Un bailleur avec qui j'échangeais m'expliquait avoir repris la gestion de ses deux appartements en direct, après six ans confiés à la même agence. Sa décision n'avait rien d'un coup de tête né d'un conflit particulier : il avait simplement fait le calcul, un jour, du montant total versé en honoraires de gestion sur ces six années, et il avait eu envie de reprendre la main sur cette somme, quitte à y consacrer un peu plus de son propre temps.

Vérifié le 4 septembre 2026.

La raison la plus citée : le poids des honoraires sur la durée

Les honoraires de gestion locative, on l'a déjà détaillé dans l'article dédié à leur coût réel, ne sont soumis à aucun plafond légal et tournent généralement entre 4 % et 10 % du loyer encaissé. Pris isolément, un mois de gestion paraît rarement énorme. Cumulé sur plusieurs années, sur un ou plusieurs biens, le montant total devient en revanche significatif, et c'est souvent ce calcul rétrospectif, plus qu'un incident précis, qui déclenche l'envie de reprendre la main. Le bailleur du début avait fait ce calcul un soir, presque par curiosité, et le chiffre l'avait suffisamment marqué pour agir.

Reprendre le contrôle sur des décisions qui restent les vôtres

Deuxième motivation, tout aussi fréquente : l'envie de reprendre la main sur des choix qui, juridiquement, restent toujours ceux du propriétaire. Fixer soi-même le loyer plutôt que de suivre une recommandation, choisir le candidat locataire selon ses propres critères plutôt que ceux appliqués par l'agence, décider du calendrier des visites, tout cela reste possible même en mandat de gestion, mais avec un intermédiaire au milieu qui alourdit chaque échange. Certains bailleurs, en particulier ceux qui possèdent peu de biens et souhaitent rester très impliqués, préfèrent simplement supprimer cet intermédiaire.

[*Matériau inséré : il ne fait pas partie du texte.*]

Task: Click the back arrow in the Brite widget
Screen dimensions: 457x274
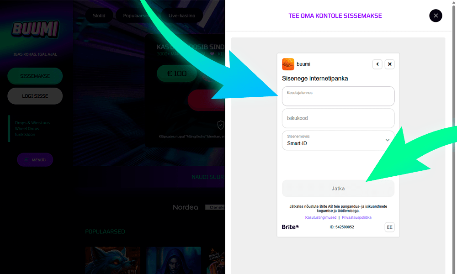Action: (377, 64)
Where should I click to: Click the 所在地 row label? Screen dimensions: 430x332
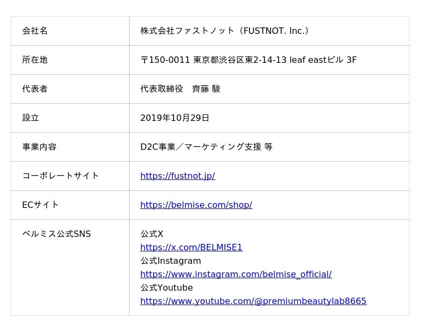(x=35, y=60)
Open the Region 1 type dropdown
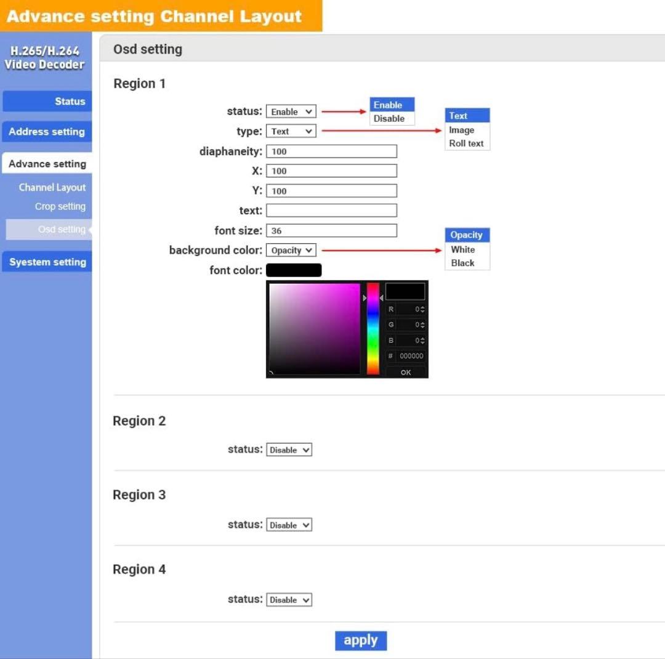Screen dimensions: 665x659 (291, 131)
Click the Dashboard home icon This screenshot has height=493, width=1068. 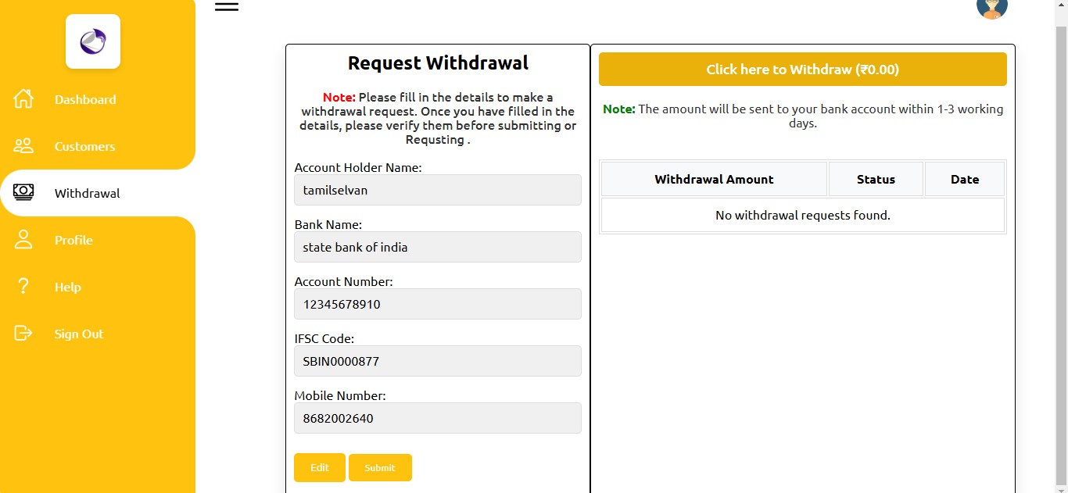tap(23, 99)
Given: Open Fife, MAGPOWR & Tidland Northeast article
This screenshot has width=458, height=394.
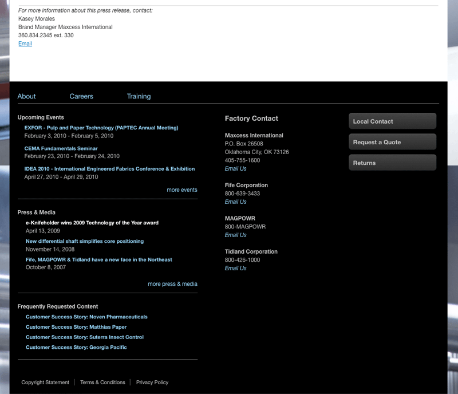Looking at the screenshot, I should [98, 259].
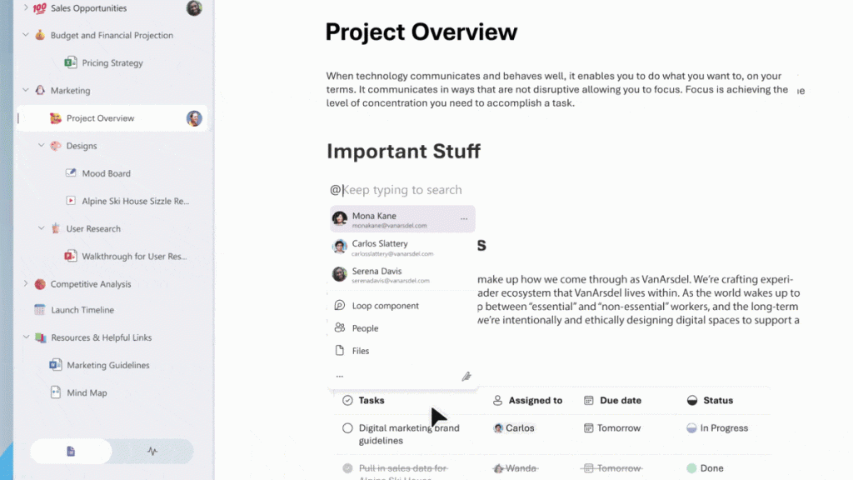Switch to the activity pulse view

(x=152, y=451)
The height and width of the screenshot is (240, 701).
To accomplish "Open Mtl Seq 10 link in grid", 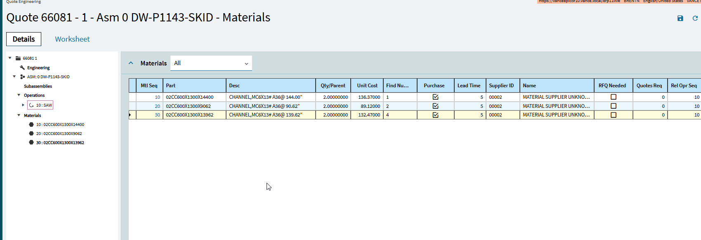I will click(157, 97).
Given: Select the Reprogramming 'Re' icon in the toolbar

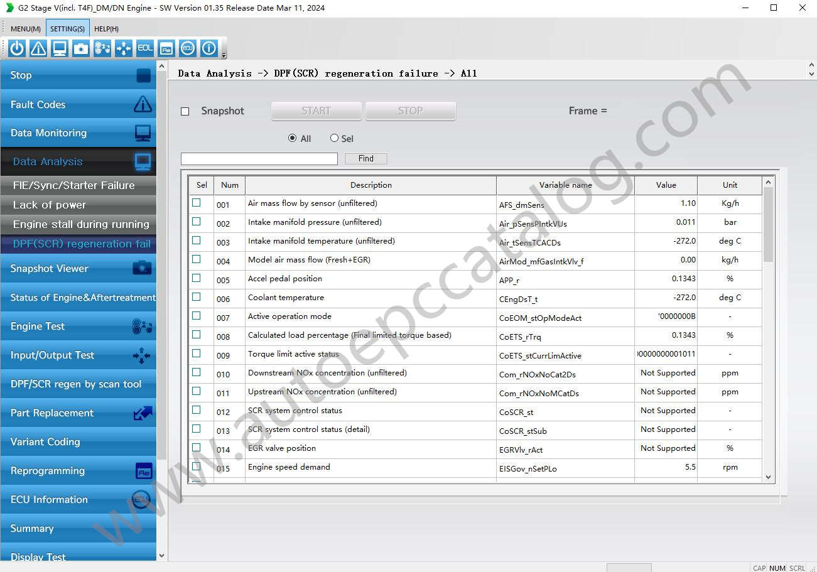Looking at the screenshot, I should [166, 48].
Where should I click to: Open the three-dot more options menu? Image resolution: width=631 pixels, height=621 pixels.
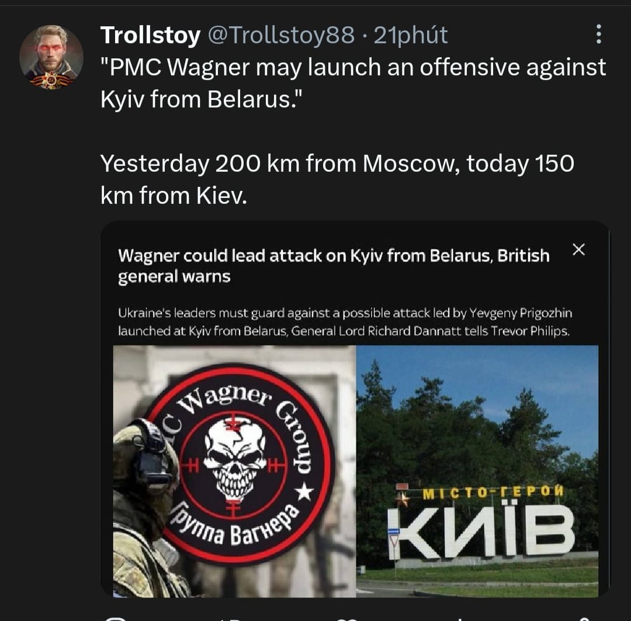598,35
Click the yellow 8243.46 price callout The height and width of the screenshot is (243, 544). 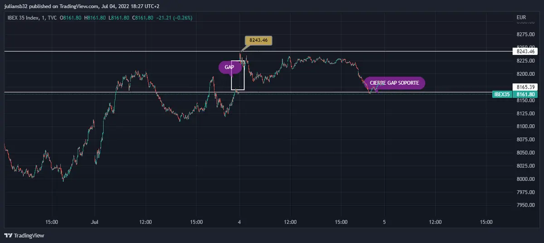258,40

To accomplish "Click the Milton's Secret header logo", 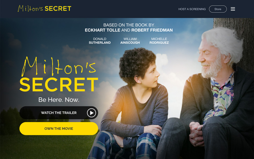I will [x=44, y=8].
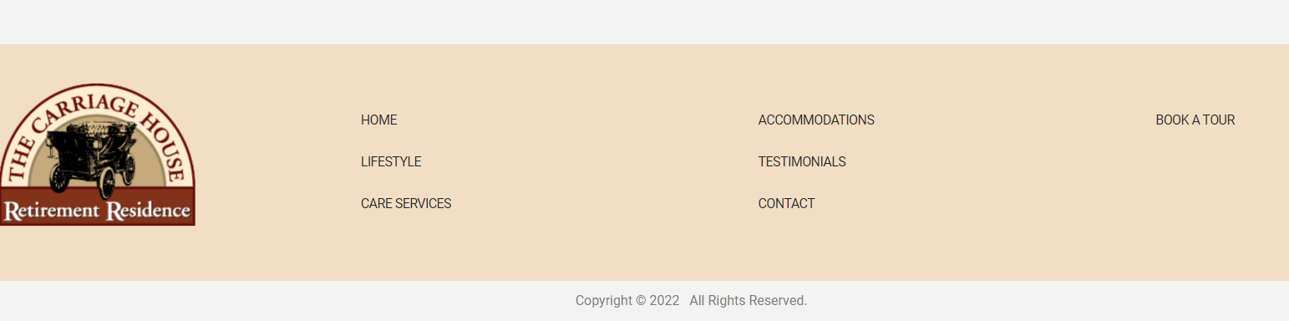Click the Carriage House logo image
This screenshot has width=1289, height=321.
pyautogui.click(x=97, y=155)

Une relation directe avec le locataire, pour le meilleur et pour le pire

La gestion en direct permet aussi d'échanger directement avec l'occupant du logement, sans passer par un standard téléphonique ou un gestionnaire qui change parfois d'une année sur l'autre au sein de l'agence. Pour certains bailleurs, cette proximité facilite le dialogue et la résolution rapide de petits problèmes du quotidien. Pour d'autres, elle représente au contraire une charge émotionnelle et un temps de disponibilité qu'ils préfèrent justement déléguer, ce qui explique pourquoi cette même caractéristique attire certains bailleurs et en repousse d'autres.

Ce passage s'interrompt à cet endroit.